Quirky local laws require careful reading

Yesterday Newsday ran an article about issues with fences in Southampton, which can be found by clicking here. While I found the entire article an interesting read, the part of the article that cought my eye was the definition of front yard and rear yard used by the Town. Specifically, the front yard faces the water if the house is on a pond, lake or bay. Yet, if the house is on the Ocean, the rear yard faces the water. Talk about crazy. The point is that a person interested in looking up anything in a law and more specifically in a Town Code must always look to the definitions and not assume that a provision applies until a complete understanding of the terms is achieved. Navigate carefully my friends.

Monday, June 21, 2010

Truth in Lending Act (TILA) and Helping Families Save Their Homes Act of 2009

TILA is a federal statute that is often ignored in a residential loan modification, but its of particular importance and should be studied at length by any person facing foreclosure. While there are many ways to utilize TILA with respect to predatory lending, which can resolve many foreclosure problems, today we are going to discuss its importance in terms of the Helping Families Save Their Homes Act of 2009. This Act amended TILA and enables servicers to make modifications of homeowner's mortgage terms without facing liability from investors if the modification maximizes the investor's value under a qualified loss mitigation plan (AKA The TILA Safe Harbor). Importantly, HAMP (primary mortgage federal modification program), 2MP (second mortgage federal modification program) and HAFA (federal short sale and deed in lieu program) have all been designated as qualified loss mitigation plans by Treasury.

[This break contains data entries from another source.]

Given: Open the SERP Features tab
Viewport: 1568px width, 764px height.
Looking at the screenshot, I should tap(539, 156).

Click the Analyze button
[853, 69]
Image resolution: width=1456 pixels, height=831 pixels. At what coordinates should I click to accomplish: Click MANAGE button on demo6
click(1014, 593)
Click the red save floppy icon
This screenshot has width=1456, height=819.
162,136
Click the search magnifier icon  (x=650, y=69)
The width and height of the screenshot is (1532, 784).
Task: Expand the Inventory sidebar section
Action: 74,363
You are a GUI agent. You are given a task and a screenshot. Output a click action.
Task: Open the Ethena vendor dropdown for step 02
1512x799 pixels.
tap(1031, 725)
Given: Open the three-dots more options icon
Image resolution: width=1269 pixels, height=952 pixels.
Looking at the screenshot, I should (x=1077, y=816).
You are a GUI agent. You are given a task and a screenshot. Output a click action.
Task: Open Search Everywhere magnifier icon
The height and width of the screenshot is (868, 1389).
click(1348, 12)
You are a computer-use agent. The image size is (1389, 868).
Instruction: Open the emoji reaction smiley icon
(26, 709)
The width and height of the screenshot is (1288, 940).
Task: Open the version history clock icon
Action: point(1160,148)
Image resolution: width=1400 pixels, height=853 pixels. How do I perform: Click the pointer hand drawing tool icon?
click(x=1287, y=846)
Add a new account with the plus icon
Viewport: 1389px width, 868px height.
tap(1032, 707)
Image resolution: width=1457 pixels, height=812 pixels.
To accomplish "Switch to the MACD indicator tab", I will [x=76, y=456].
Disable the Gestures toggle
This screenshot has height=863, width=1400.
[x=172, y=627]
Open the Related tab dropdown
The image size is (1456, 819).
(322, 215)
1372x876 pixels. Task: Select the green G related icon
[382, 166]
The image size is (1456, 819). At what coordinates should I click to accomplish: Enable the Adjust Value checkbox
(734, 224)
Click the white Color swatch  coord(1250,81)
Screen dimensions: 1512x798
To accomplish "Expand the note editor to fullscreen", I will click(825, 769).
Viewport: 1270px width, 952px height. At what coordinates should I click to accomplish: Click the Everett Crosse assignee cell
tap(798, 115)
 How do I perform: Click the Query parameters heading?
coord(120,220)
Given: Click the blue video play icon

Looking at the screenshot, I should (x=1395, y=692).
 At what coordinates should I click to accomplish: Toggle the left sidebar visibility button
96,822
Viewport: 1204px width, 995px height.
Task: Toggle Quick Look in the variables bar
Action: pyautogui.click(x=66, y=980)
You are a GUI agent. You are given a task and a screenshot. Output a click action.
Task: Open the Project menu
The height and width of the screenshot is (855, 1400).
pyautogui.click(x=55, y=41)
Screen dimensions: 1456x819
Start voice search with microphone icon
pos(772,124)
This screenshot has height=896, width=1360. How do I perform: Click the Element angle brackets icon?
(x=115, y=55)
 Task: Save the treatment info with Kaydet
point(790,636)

To illustrate the importance of the aforesaid facts, I will share my experience this past Thursday at a Foreclosure Settlement Conference in Ronkonkoma, NY. I walked in and a discussion was had about the investor not participating in HAMP and opposing counsel said no modification was available. The Referee disagreed and said that by accepting federal monies, the servicer must participate. Opposing counsel disagreed and I perked up to support the Referee who had taken my side. I said "Not only should you offer a modification if its in your investor's best interest, but you cannot be liable to your investor if they are not happy with your decision, basically its your choice, so don't blame it on the investor". Now opposing counsel took issue with me, but the Referee wanted more, she cut him off and asked the source of my knowledge and I disclosed that I lecture on this topic to both attorneys at CLEs and to real estate agents at CEs. The Referee was intrigued and said that she was always looking for lectures on these topics as the rules keep changing and the lectures for Referees/Judges aren't often available. I responded that I was glad to learn of her interest and I wish that I knew last month because she would have been my guest at the lecture. Than the Referee asked why I hadn't invited her to the CLEs and I responded that they were in Nassau County, but that we would be having more CLEs in September in Suffolk County. The next thing I knew, the Referee's staff was handing me her card and asking for her to be invited to future classes. I than turned to my right and saw opposing counsel dumbfounded and white, he seemed confused on how our conference had turned into the Referee inviting herself to my class. I guess she agreed that TILA and Helping Families Save Their Homes Act of 2009 are immensely important to forcing a lender (servicer) to give a modification. At the end of the conference the Referee and I both said to opposing counsel that we expect a modification and we are satisfied if they don't want to call it HAMP, but its terms better be substantially similar to a Home Affordable Modification Program (HAMP) result.

To study Treasury’s position regarding the applicability of the servicer safe harbor set forth in Section 129A of the Truth In Lending Act, 15 U.S.C. 1639a (TILA), to residential loan modifications under HAMP and 2MP, the reader is directed to review Supplemental Directive 10-05, which can be found by clicking here.